Parenting today is very technological affair. Many are spending several hours a day in front of screens and their personal time is eroded by the work-email that rolls in with a demanding ‘ding’ to their phone hours after they stopped being paid.
Managers are quite open about their need and right to do this. The labour market allows them this luxury, with increasing casualisation and demands presented as opportunities. Overall, parent’s are finding it hard to firewall their working lives from their private. Unimaginative politicians routinely defer any reform decisions about the labour market, taxation and basic infrastructure. The resulting effect on public services, transport and culture is one wherein parenting today occurs inside incomparable environments to the last decade. Of course parents of teens today began parenting pre-iPhone and pre-3G/4G. The patterns and routines they developed around television and DVDs, then later, using the family computer have little value or relevance to 2016.
The media onslaught which specifically targets children – especially tweens and teens. Global brands use children to access parent belief and finances in overt and covert media efforts. For example: Teachers routinely push ‘app’s and ‘products’ at parents and children – narrowly subscribing to technological determinism, which I argue masks the novel interest of Gen Xers and is yet to show any benefit to children’s literacy or critical thinking. Additionally, teachers remain unaccountable for their role in increasing the ‘screen-time’ hours of children. Rhetoric around “21st Century Skills” serves to distract attention away from this social crisis. On one hand we have children being routinely placed in front of media at school (so-called BYOD and 1:1 programs) and on the other, no evidence that what they do with those devices tackles the current media onslaught, let alone improve established academic outcomes.

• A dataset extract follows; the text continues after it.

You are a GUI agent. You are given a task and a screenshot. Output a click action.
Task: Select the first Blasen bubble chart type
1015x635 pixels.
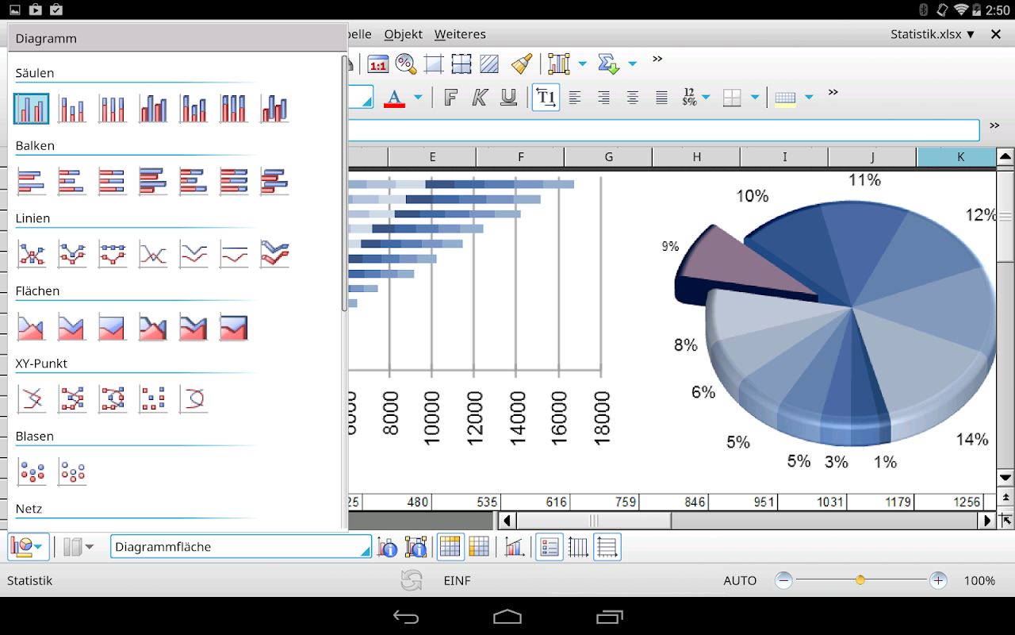point(32,471)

This leaves parents with a perpetual media crisis, playing out in a recurrent drama in their own home. Their own media use clashes with children’s demands to use devices likewise; parents don’t understand the need for devices in homework or school work and brands leverage this confusion and anxiety to suggest buying newer and more accessible devices is the social and academic solution.
Parents have a right – and a duty – to demand teachers account for the hours they insist student’s spend on devices. We know good teachers will quickly present pedagogical imperatives for this, however, plenty of teachers have used computer labs to show DVDs and pass an hour, been resistant to investing personal time in learning about tehnology or simply use it as digital-paper and submission boxes. While the debate about “good and bad technology” and “digital practices” the central issue of SCREEN TIME and what is good for kids is almost never considered. This can be easily shown in the last years worth of #AussieEd chat (which I archive via Google Sheets). No one ever talks about this.
Parents cannot effectively regulate ‘home use’ of screen time if they don’t know what teachers are doing (seemingly not even thinking about it). Teachers have no right to vilitfy children or parents — based on their narrow in-group bias and deterministic representations. Kid need (at most) two hours a day in front of media. Unless teachers start acknowledging they are an increasing part of the problem, we will see parents remain in media-crisis. Very few schools have a media education that is connected to PDHPE, but plenty focus on STEM or other high profile academics.
The number one thing kids need to learn about this term – MEDIA HEALTH. Now find me a bunch of teachers who are talking about that … and not which Google or Apple product they will push onto kids tomorrow.
Thanks to Mrs Brewer for the head-check.
Gosh, if kids are only supposed to spend two hours in front of media, and this is taken up with homework, WHEN WILL THEY WATCH TV AND PLAY VIDEOGAMES?
You make some good points, and I’d say this also taps into age-old problems with the homework/leisure time balance of young people, and teachers general disregard for their students’ need to rest, socialise and play (especially in the high school years).